** Task prompt **
Change "text field" to "input box" in the entries, starting with the line that contains "Focus the 用户名 text field" and going on through the line that contains "click(x=387, y=408)". Give those lines again with nothing else altered, and leave the pictures out.

** Dataset extract **
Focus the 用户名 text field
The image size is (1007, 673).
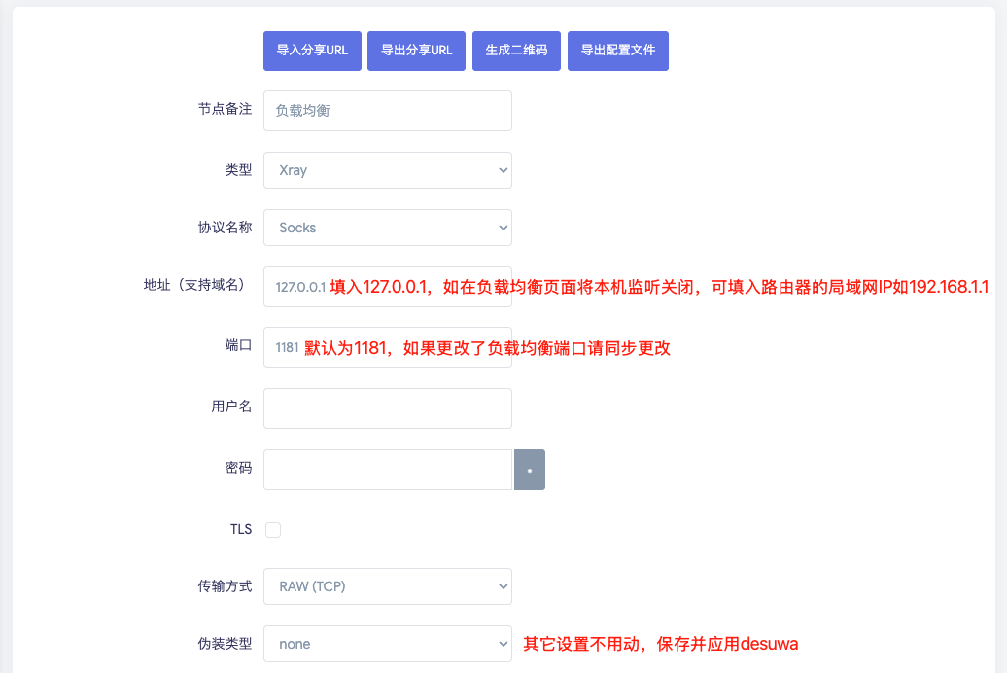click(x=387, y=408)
==
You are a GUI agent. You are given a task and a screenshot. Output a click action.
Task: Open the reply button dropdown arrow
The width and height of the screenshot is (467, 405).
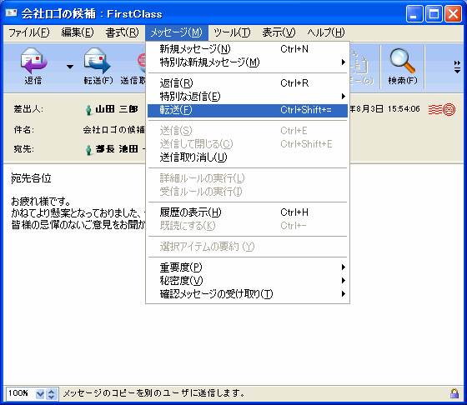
==
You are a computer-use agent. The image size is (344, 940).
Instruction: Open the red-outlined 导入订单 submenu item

** Answer **
Focus the 用户名 input box
The image size is (1007, 673).
click(x=387, y=408)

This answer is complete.